Legitimate objectors—like consumer group Public Citizen and Ted Frank of the Center for Class Action Fairness—won't be affected by the proposal because they aren't in it for the money, he said.
Karlsgodt agreed that the proposals will likely disincentivize greenmail objections, but said that “most reputable plaintiffs’ class action lawyers have already adopted a strategy of refusing to ‘negotiate with the kidnappers,' so to speak.”
“At minimum, this rule change serves to codify what is already a best practice within the class action bar,” he said.
But objector Schonbrun said the rules committee is looking at the wrong problem.
According to the committee's agenda, “Class members sometimes object to settlements not because they have good faith objections but instead because they want to receive payments to withdraw their objections so that the settlements can go forward.”
Schonbrun said the committee could just as easily turn it around to say, “Sometimes class members bring class action lawsuits not because they have good faith claims against the defendant but because they want to receive payments to settle their claims.”
Plaintiffs' attorneys blackmail defendants every time they bring meritless class actions meant only to extract a settlement. But their good faith is never questioned the way that of an objector is, he said.

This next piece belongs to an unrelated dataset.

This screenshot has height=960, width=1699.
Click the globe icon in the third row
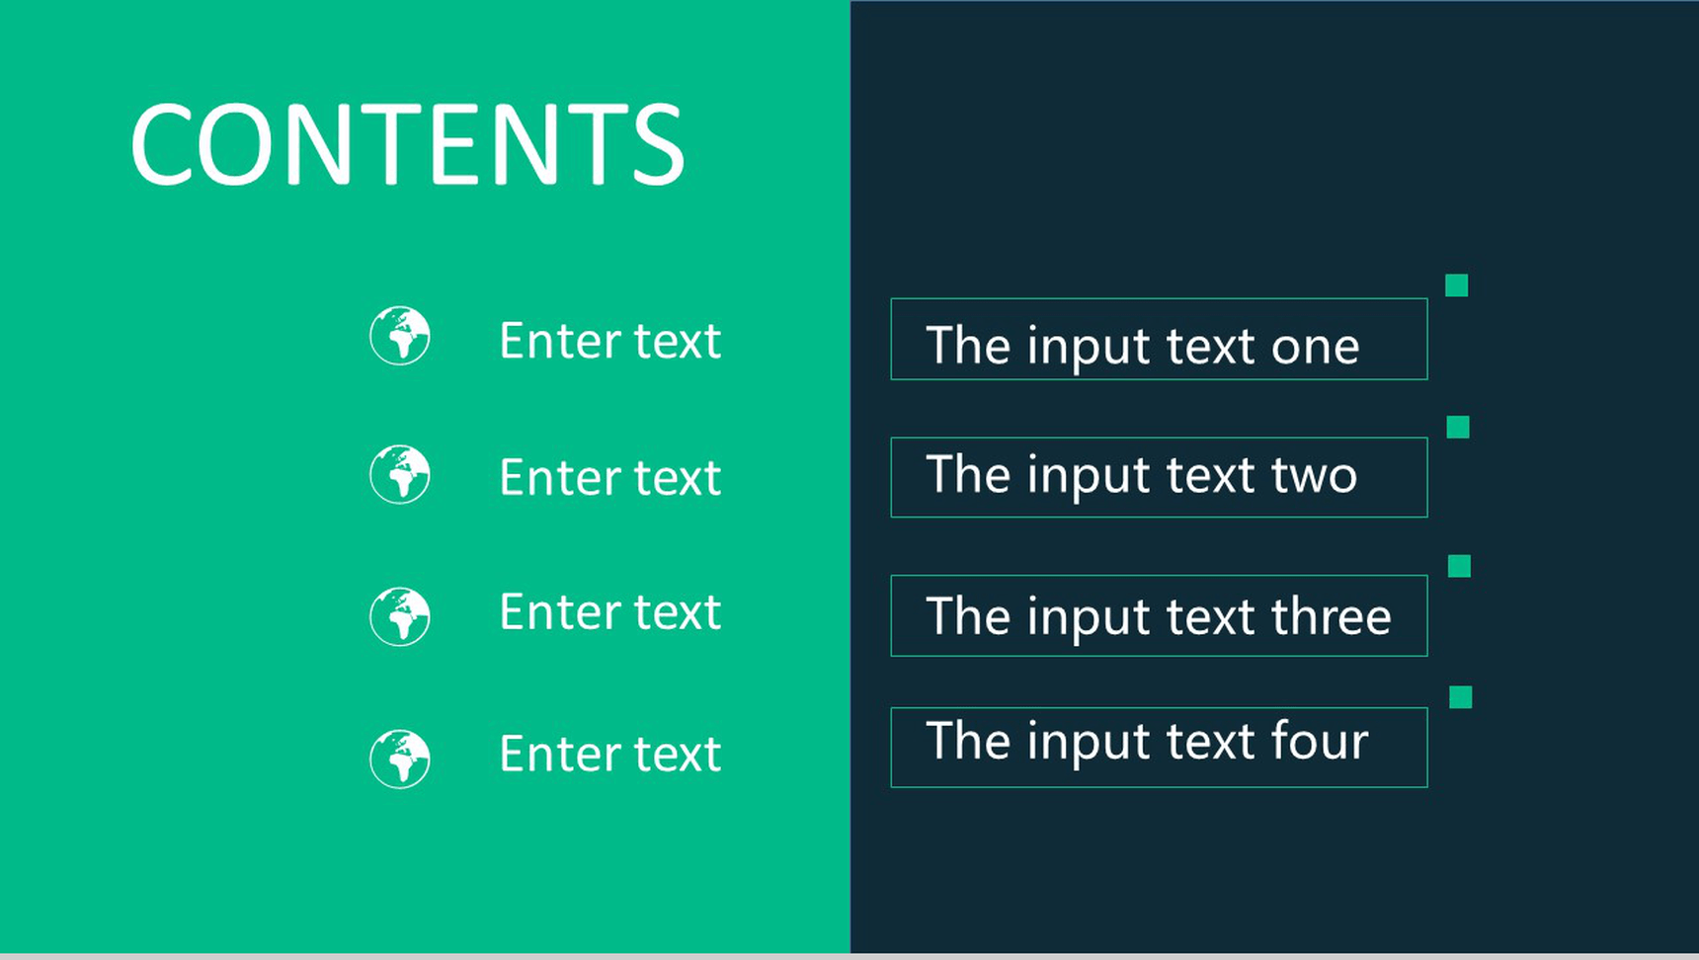click(x=400, y=616)
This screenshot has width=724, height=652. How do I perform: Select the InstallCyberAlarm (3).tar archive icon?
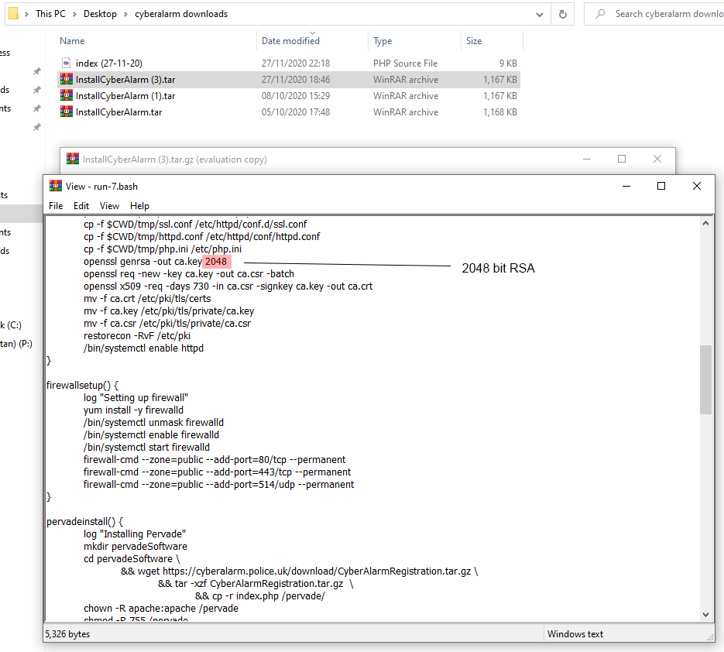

“You would have thought in a saner world that the bigger problem of blackmail settlements that cost companies millions and tens of millions and hundreds of millions of dollars unjustifiably should be something they tackle, rather than this minor problem where they give $50,000 to an objector and his lawyer,” Schonbrun said.
He said the rule changes benefit plaintiffs' attorneys because their only effect will be to lower the amount of money plaintiffs have to pay objectors to make them go away.
The greenmail proposal is the most significant change to Rule 23 proposed by the committee, Fitzpatrick said.
Other changes include bringing class notice procedures into the 21st century by allowing e-mail notice, and clarifying the factors courts should consider when approving settlements.
“It’s pretty modest stuff, Fitzpatrick said. “They really decided not to tackle any of the thorny questions” they originally considered, like cy pres and ascertainability, he said.
“A lot of it is just codifying what the courts are already doing,” he said. “It started out much more ambitious than it ended up.”
The greenmail provision is one of the few proposals to survive this far because “there is unanimity among the plaintiffs’ and defense bars and the courts that greenmail objectors are a continuing problem,” Karlsgodt said.
“These rules would seem to do a good job of addressing that problem without also eliminating the ability of class members or public interest groups to make legitimate and constructive objections to proposed class action settlements,” he said.
Schonbrun questioned whether any objector lawyers were invited to be part of the amendment process.
“They discuss a million things and then the only thing they want to get done has to do with this minor problem of objectors,” he said.
At its meeting in early June, the committee overseeing the various rules committees approved these amendments for the next stage—putting the proposed rule changes up for notice and comment, Robert H. Klonoff, professor at Lewis & Clark Law School in Portland, Ore., told Bloomberg BNA.
Klonoff is a member of the U.S. Judicial Conference Advisory Committee on Civil Rules' subcommittee on class actions.
He said they have yet to set a timeline for notice and comment, but they will hold public sessions on the amendments over the next several months.